6. Dredge all dipped chicken fingers in the flour and crumb mixture, making sure it is well coated and the mixture adheres.
7. Heat oil in a deep frying pan on medium-high heat, until you can take a small piece of chicken, and it starts sizzling.
8. Once oil is ready, place 1/3 of the prepared chicken fingers into hot oil, and allow to fry until golden brown (~ 6-7 minutes on each side).
9. Repeat with remainder of chicken fingers in 2 more batches.

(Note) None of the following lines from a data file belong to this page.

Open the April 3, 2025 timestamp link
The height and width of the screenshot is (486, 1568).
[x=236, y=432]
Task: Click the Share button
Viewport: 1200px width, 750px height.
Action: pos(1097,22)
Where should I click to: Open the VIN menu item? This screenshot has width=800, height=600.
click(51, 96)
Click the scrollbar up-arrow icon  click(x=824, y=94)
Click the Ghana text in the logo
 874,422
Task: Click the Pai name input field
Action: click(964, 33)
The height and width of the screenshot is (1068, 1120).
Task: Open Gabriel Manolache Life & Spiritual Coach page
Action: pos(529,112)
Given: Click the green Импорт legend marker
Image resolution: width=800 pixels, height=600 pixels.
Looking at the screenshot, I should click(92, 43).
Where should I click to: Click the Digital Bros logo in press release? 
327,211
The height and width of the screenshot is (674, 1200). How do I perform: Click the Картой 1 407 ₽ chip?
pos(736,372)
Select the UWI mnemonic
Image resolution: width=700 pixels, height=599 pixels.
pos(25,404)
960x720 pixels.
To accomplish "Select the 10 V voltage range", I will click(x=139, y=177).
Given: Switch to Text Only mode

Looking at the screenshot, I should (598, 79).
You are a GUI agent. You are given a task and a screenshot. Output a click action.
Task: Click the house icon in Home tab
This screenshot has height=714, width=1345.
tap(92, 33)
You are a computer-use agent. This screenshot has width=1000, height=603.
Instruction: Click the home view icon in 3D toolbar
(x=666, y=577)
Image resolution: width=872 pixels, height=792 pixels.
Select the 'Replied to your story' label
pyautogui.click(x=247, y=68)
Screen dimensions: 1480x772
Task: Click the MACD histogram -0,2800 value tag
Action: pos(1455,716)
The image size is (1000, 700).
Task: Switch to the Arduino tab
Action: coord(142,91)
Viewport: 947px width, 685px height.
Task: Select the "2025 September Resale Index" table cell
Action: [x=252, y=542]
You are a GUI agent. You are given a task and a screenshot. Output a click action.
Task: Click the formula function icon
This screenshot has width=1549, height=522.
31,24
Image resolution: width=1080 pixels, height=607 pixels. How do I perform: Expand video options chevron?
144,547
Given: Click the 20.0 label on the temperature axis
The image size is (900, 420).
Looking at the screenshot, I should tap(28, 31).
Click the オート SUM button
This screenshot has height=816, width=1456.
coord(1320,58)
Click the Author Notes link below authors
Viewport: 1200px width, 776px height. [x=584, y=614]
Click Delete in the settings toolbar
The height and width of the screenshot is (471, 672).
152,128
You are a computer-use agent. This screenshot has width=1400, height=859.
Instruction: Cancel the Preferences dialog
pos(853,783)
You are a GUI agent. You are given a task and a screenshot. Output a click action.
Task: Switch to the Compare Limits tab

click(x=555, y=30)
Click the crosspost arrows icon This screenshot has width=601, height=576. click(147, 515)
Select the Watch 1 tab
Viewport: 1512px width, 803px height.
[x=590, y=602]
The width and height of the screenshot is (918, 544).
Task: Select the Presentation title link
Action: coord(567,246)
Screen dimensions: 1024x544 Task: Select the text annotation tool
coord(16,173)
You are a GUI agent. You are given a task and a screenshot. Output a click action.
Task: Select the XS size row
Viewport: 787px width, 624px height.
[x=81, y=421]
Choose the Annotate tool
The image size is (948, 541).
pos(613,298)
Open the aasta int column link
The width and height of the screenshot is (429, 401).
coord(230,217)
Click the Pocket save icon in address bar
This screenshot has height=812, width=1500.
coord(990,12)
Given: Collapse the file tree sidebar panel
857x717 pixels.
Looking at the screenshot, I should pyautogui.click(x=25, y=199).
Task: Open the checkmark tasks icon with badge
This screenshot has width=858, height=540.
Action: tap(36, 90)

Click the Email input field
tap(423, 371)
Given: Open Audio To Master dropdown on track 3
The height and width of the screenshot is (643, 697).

10. Once golden brown and cooked through, place all chicken fingers on a cookie sheet and lightly sprinkle them with additional crumb mixture for additional crunch.
11. Put in the oven at 350 degrees for 5-7 min, depending upon the thickness of chicken fingers.
12. Serve & Enjoy!
This was delicious! I love them without any sauce at all. I especially love these chicken fingers served with Mom’s Silver Dollar Potatoes.
Kimberly Edwards 😀
P.S. If you’re looking for the tastiest chicken recipes, check this little doozy out:
[tags]chicken, chicken recipes, chicken fingers, coconut, coconut chicken fingers, mom’s cooking, home cooking, appetizer, chicken dish[/tags]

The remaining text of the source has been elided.